▶ **What this exercise asks**:
1: In the account of becoming a group CEO, why did the writer at first turn down the executive search firm's invitation?
2: Carry on the account of becoming a group CEO from the point where the text stops.

-------- Given text

Time is of the essence

Let me share my personal experience after joining an owner-managed company as its group chief executive officer (CEO) many years ago. I remember getting a call from an executive search firm asking if I could cut short my semi-retirement and swing back to corporate work. The search firm told me that the founder had intimated his plans of stepping back as a non-executive chairman and wanted a professional CEO to assume his place. I politely declined the invitation as I was in the middle of finishing my first book. Several months after I declined the offer, I received a call from the founder himself and after a series of lunch meetings, he finally talked me into accepting his offer but on the condition that we will set up a working board and that I would officially join his organization after the completion of my book.

----------------
-------- Data provided

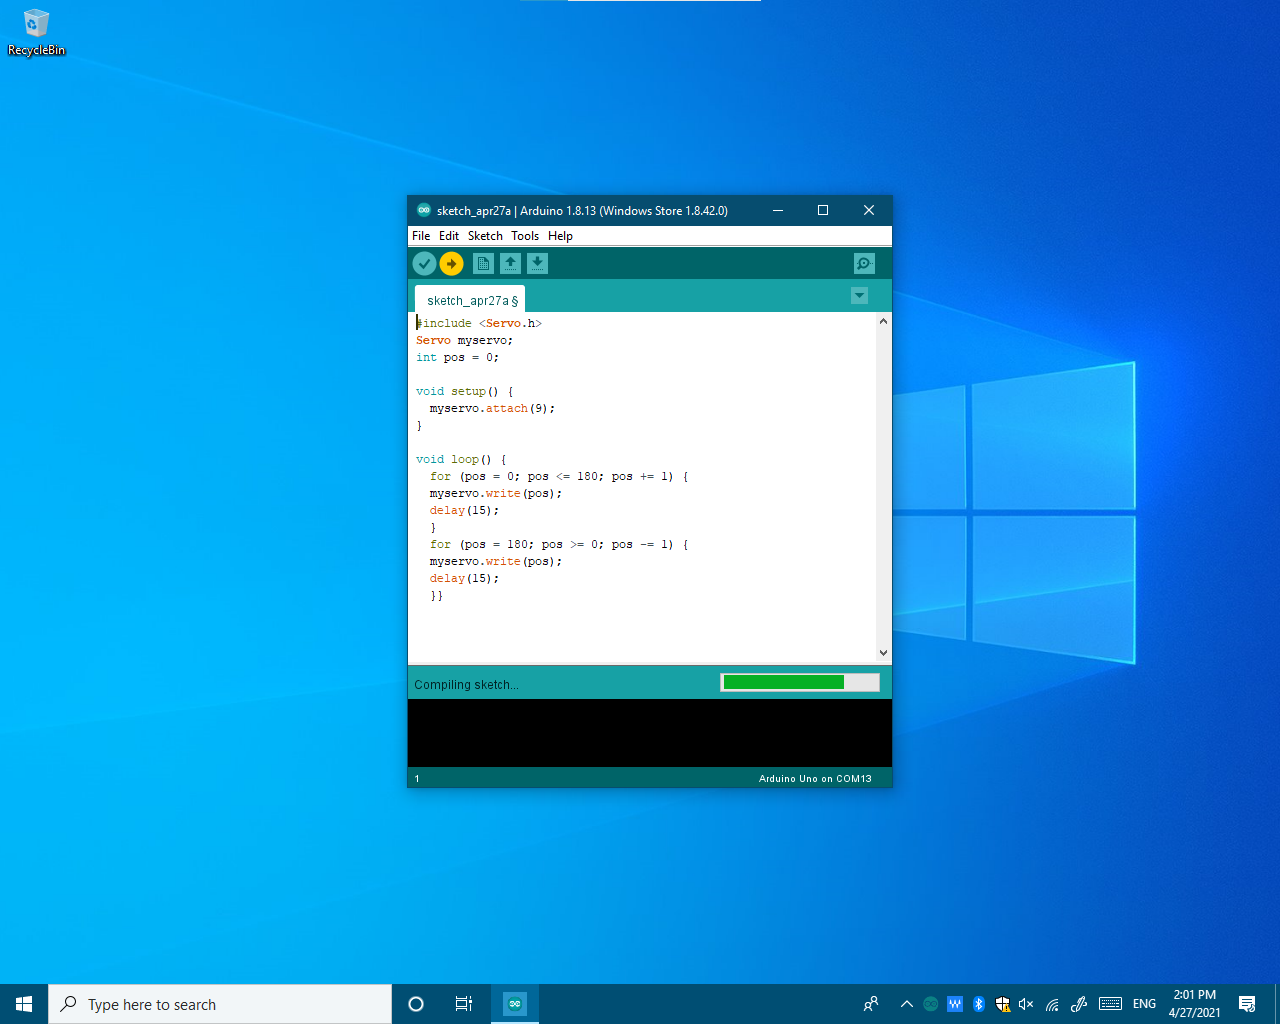Open the Serial Monitor
The width and height of the screenshot is (1280, 1024).
(864, 263)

----------------

▶ **Answers to each task**:
1: The writer was in the middle of finishing a first book.

2:
When I assumed office, I immediately rebuilt the management team, initiated a culture transformation, raised service levels and geared the organization for growth targeting a 15 percent to 20 percent compounded annual growth rate. With the founder’s blessing, I slowly introduced succession to the children. We were all excited! I must admit it was a fulfilling run in the first six months. Heading towards the last quarter of my first year, the owner began to unnecessarily get in the way. There was needless interference and in several instances, he overturned some of my decisions including those recommendations made by his children. The founder’s actions began to take a toll on my team’s morale. On one occasion, I explained to him that it was almost impossible to have two sets of hands on the steering wheel without creating an accident. He acknowledged his intrusion but weeks later he resumed encroaching on many operational decisions. His actions not only disrupted the organization chain of command but confused my senior management team, prompting one of his children to remark, “Is dad really serious in letting go?

To be continued...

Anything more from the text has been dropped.